— EXCERPTED RECORDS —
━━━

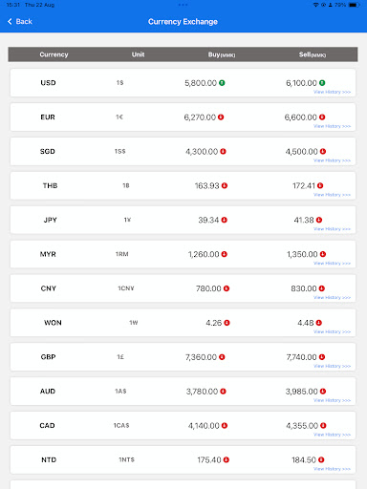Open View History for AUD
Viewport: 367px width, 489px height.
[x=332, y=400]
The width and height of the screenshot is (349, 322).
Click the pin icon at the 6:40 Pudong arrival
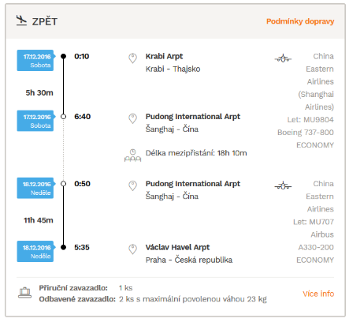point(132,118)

━━━

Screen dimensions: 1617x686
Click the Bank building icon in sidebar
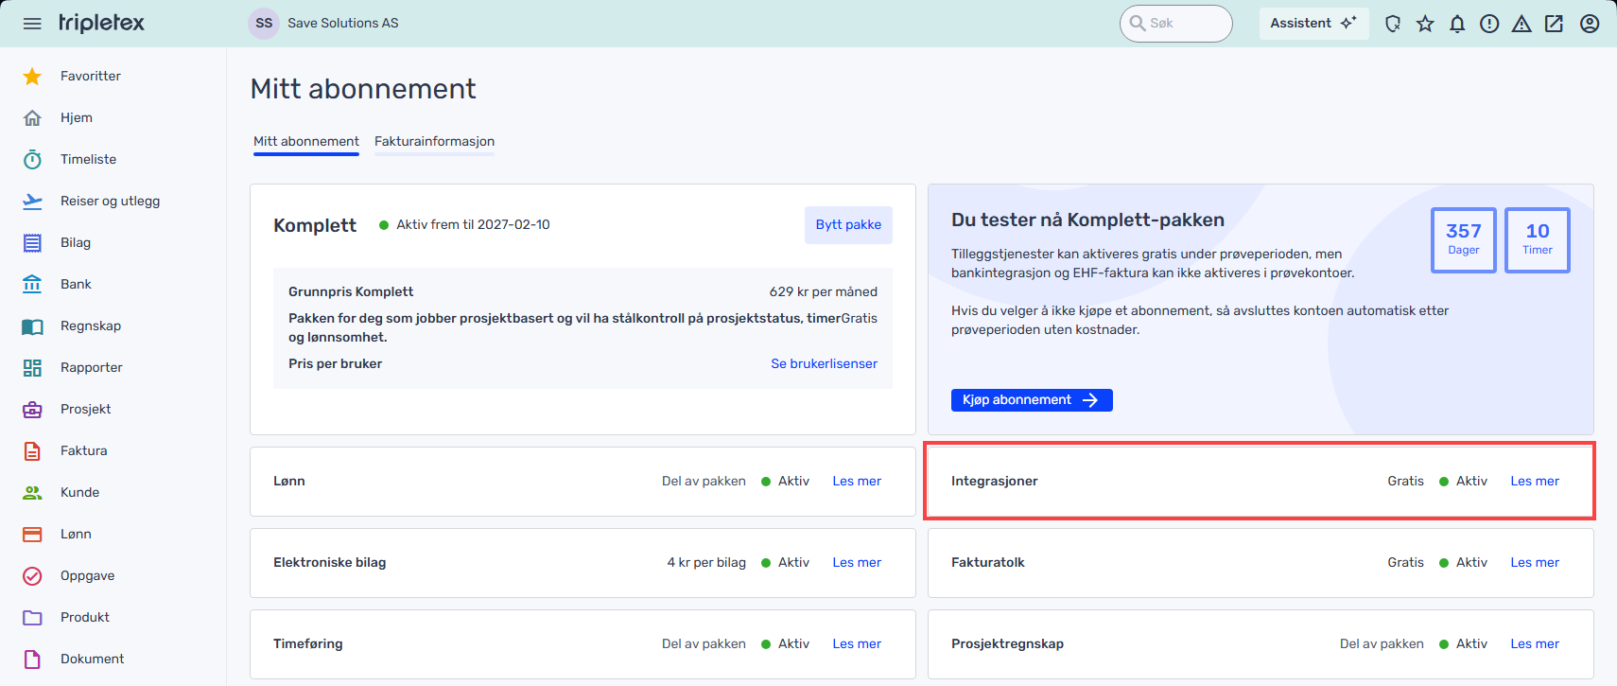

━━━

The lines to extract from the data above begin with the line containing "Screen dimensions: 1617x686" and end with the line containing "Click the Bank building icon in sidebar". Extract them exactly, including both.

— OUTPUT OF THE EXERCISE —
Screen dimensions: 1617x686
Click the Bank building icon in sidebar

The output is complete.